医師らによれば、富士フイルムホールディングス傘下の富士フイルム富山化学が開発した「アビガン」と呼ばれるこの医薬品の試験実施は、まだ確立された治療方法がない新型コロナウイルスと戦うための薬を求める声を反映したものだ。医師らは、アビガンが最終的に併用療法の一部として役割を果たすかもしれないと述べている。しかし、一部の専門家は倫理的課題を指摘している。
アビガンについて研究したベルギーのルーベン・カトリック大学のウイルス学者、リーン・デラング氏は「試験は非常に慎重に進めるべきだ。例えば18~40歳の女性は(コロナウイルスの)主要なリスクグループではないので、私なら試験に参加させない」と語った。

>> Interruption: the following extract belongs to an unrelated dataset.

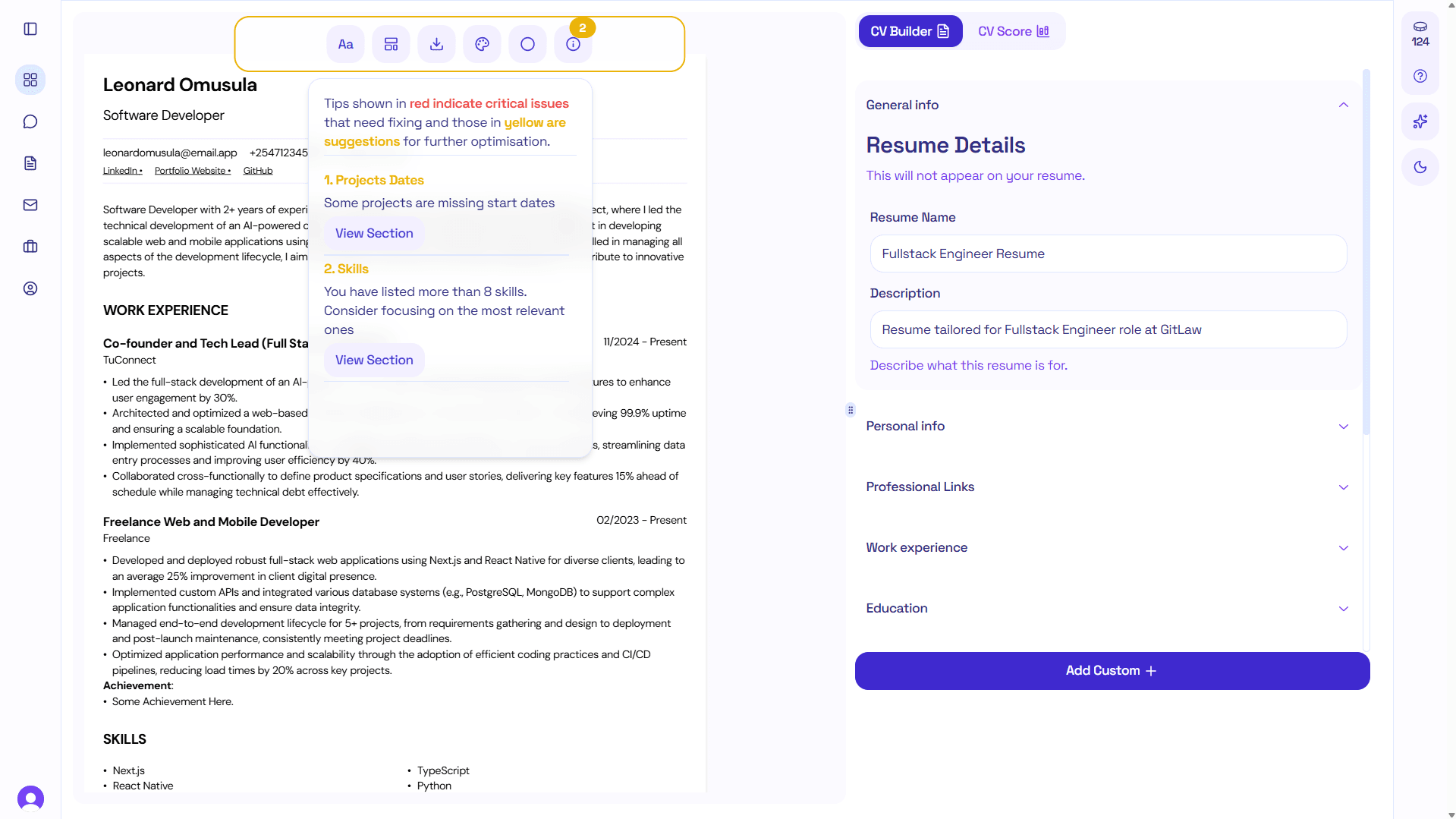
Task: Open the jobs briefcase icon
Action: pyautogui.click(x=30, y=246)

日本全国でのアビガンの臨床試験は藤田医科大学病院(愛知県豊明市)が中心となり3月第1週に始まった。新型コロナウイルス(COVID-19)の陽性反応が出た者のうち、無症状か軽度の症状の患者約80人を対象に試験を進める予定で、最も若い患者は16歳まで認めるという。女性患者の場合は妊娠検査が行われる。動物実験ではアビガンが精子に影響を与える可能性が示唆されているため、男性患者は28日間にわたり避妊措置を続けるとの約束を求められる。
安倍晋三首相は、テレビで全国中継された2月29日の記者会見の中で、実名を挙げてアビガンを推奨した。安倍首相は、富士フイルムの代表取締役会長とゴルフ仲間であり、2017、18年には、富士フイルムから300万円の政治献金を受けている。安倍氏は、米企業が開発し、日本で新型コロナウイルスへの同様の治療試験が行われている2種類の医薬品には言及しなかった。この2薬品は、ギリアド・サイエンシズ社のレムデシビル、アッヴィ社のカレトラだ。